# [EXERCISE OBJECTIVE]
When copying the data, keep every line exactly the same.

# [STORED DATA]
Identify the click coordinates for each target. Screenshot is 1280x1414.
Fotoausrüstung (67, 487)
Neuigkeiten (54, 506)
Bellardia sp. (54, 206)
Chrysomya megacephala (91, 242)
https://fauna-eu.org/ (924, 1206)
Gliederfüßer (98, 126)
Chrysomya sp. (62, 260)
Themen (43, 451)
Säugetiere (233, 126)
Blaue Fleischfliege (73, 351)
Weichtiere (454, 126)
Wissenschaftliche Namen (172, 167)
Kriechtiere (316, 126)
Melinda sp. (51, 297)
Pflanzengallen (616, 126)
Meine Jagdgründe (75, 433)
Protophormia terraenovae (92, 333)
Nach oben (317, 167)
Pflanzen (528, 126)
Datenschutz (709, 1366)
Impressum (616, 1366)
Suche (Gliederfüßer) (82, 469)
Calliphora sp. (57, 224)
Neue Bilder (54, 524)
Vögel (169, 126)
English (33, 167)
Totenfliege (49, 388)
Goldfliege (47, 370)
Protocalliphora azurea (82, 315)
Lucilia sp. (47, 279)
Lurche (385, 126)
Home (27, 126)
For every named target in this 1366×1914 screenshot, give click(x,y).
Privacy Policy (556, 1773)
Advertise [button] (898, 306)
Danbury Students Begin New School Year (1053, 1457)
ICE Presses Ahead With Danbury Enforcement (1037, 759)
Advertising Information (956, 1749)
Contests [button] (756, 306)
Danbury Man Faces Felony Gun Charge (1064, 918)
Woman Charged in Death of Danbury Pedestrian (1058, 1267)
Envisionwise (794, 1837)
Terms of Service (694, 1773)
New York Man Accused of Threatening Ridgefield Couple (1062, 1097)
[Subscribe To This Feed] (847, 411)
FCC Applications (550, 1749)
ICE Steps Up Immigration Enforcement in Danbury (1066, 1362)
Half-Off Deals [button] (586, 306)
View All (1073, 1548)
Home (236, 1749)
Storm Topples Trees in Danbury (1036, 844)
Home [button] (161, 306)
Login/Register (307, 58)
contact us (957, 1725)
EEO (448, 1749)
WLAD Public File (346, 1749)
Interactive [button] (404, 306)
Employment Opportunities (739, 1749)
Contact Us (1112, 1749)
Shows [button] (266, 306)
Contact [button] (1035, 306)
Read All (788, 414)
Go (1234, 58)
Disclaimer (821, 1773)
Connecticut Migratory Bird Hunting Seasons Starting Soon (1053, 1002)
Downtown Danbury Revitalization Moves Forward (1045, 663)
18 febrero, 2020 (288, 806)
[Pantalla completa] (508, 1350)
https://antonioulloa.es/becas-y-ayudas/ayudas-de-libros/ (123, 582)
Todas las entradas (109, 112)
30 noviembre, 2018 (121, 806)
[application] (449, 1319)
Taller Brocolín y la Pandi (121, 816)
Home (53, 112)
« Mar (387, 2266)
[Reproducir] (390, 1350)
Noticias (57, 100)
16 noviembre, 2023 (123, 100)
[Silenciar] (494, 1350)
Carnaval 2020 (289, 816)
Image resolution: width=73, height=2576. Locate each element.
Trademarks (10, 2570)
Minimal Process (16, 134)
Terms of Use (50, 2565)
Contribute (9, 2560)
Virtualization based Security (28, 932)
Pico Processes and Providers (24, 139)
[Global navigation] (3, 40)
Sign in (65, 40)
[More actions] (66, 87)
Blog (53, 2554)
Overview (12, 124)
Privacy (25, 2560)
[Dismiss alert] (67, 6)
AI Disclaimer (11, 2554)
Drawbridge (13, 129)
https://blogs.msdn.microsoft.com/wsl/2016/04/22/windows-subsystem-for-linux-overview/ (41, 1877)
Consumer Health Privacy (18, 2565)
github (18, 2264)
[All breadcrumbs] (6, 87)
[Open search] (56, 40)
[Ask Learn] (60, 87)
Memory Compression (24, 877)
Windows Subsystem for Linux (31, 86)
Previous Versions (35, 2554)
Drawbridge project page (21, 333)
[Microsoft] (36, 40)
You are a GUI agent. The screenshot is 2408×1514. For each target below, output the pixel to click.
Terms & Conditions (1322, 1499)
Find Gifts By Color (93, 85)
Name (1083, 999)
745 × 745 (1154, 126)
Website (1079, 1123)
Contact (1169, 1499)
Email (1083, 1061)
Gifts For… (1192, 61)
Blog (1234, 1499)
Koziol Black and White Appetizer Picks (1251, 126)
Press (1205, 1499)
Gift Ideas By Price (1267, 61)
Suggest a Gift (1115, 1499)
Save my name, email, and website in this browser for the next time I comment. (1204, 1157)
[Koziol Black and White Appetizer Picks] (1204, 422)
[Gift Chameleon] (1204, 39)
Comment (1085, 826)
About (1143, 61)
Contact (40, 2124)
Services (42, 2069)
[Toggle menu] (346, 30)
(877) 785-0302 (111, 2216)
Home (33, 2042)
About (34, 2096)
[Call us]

# [RESULT OF THIS EXERCISE]
Identify the click coordinates for each target. Screenshot is 1280x1414.
Fotoausrüstung (67, 487)
Neuigkeiten (54, 506)
Bellardia sp. (54, 206)
Chrysomya megacephala (91, 242)
https://fauna-eu.org/ (924, 1206)
Gliederfüßer (98, 126)
Chrysomya sp. (62, 260)
Themen (43, 451)
Säugetiere (233, 126)
Blaue Fleischfliege (73, 351)
Weichtiere (454, 126)
Wissenschaftliche Namen (172, 167)
Kriechtiere (316, 126)
Melinda sp. (51, 297)
Pflanzengallen (616, 126)
Meine Jagdgründe (75, 433)
Protophormia terraenovae (92, 333)
Nach oben (317, 167)
Pflanzen (528, 126)
Datenschutz (709, 1366)
Impressum (616, 1366)
Suche (Gliederfüßer) (82, 469)
Calliphora sp. (57, 224)
Neue Bilder (54, 524)
Vögel (169, 126)
English (33, 167)
Totenfliege (49, 388)
Goldfliege (47, 370)
Protocalliphora azurea (82, 315)
Lucilia sp. (47, 279)
Lurche (385, 126)
Home (27, 126)
For every named target in this 1366×1914 screenshot, give click(x,y).
Privacy Policy (556, 1773)
Advertise [button] (898, 306)
Danbury Students Begin New School Year (1053, 1457)
ICE Presses Ahead With Danbury Enforcement (1037, 759)
Advertising Information (956, 1749)
Contests [button] (756, 306)
Danbury Man Faces Felony Gun Charge (1064, 918)
Woman Charged in Death of Danbury Pedestrian (1058, 1267)
Envisionwise (794, 1837)
Terms of Service (694, 1773)
New York Man Accused of Threatening Ridgefield Couple (1062, 1097)
[Subscribe To This Feed] (847, 411)
FCC Applications (550, 1749)
ICE Steps Up Immigration Enforcement in Danbury (1066, 1362)
Half-Off Deals [button] (586, 306)
View All (1073, 1548)
Home (236, 1749)
Storm Topples Trees in Danbury (1036, 844)
Home [button] (161, 306)
Login/Register (307, 58)
contact us (957, 1725)
EEO (448, 1749)
WLAD Public File (346, 1749)
Interactive [button] (404, 306)
Employment Opportunities (739, 1749)
Contact Us (1112, 1749)
Shows [button] (266, 306)
Contact [button] (1035, 306)
Read All (788, 414)
Go (1234, 58)
Disclaimer (821, 1773)
Connecticut Migratory Bird Hunting Seasons Starting Soon (1053, 1002)
Downtown Danbury Revitalization Moves Forward (1045, 663)
18 febrero, 2020 (288, 806)
[Pantalla completa] (508, 1350)
https://antonioulloa.es/becas-y-ayudas/ayudas-de-libros/ (123, 582)
Todas las entradas (109, 112)
30 noviembre, 2018 (121, 806)
[application] (449, 1319)
Taller Brocolín y la Pandi (121, 816)
Home (53, 112)
« Mar (387, 2266)
[Reproducir] (390, 1350)
Noticias (57, 100)
16 noviembre, 2023 (123, 100)
[Silenciar] (494, 1350)
Carnaval 2020 (289, 816)
Image resolution: width=73, height=2576. Locate each element.
Trademarks (10, 2570)
Minimal Process (16, 134)
Terms of Use (50, 2565)
Contribute (9, 2560)
Virtualization based Security (28, 932)
Pico Processes and Providers (24, 139)
[Global navigation] (3, 40)
Sign in (65, 40)
[More actions] (66, 87)
Blog (53, 2554)
Overview (12, 124)
Privacy (25, 2560)
[Dismiss alert] (67, 6)
AI Disclaimer (11, 2554)
Drawbridge (13, 129)
https://blogs.msdn.microsoft.com/wsl/2016/04/22/windows-subsystem-for-linux-overview/ (41, 1877)
Consumer Health Privacy (18, 2565)
github (18, 2264)
[All breadcrumbs] (6, 87)
[Open search] (56, 40)
[Ask Learn] (60, 87)
Memory Compression (24, 877)
Windows Subsystem for Linux (31, 86)
Previous Versions (35, 2554)
Drawbridge project page (21, 333)
[Microsoft] (36, 40)
You are a GUI agent. The screenshot is 2408×1514. For each target below, output the pixel to click.
Terms & Conditions (1322, 1499)
Find Gifts By Color (93, 85)
Name (1083, 999)
745 × 745 (1154, 126)
Website (1079, 1123)
Contact (1169, 1499)
Email (1083, 1061)
Gifts For… (1192, 61)
Blog (1234, 1499)
Koziol Black and White Appetizer Picks (1251, 126)
Press (1205, 1499)
Gift Ideas By Price (1267, 61)
Suggest a Gift (1115, 1499)
Save my name, email, and website in this browser for the next time I comment. (1204, 1157)
[Koziol Black and White Appetizer Picks] (1204, 422)
[Gift Chameleon] (1204, 39)
Comment (1085, 826)
About (1143, 61)
Contact (40, 2124)
Services (42, 2069)
[Toggle menu] (346, 30)
(877) 785-0302 (111, 2216)
Home (33, 2042)
About (34, 2096)
[Call us]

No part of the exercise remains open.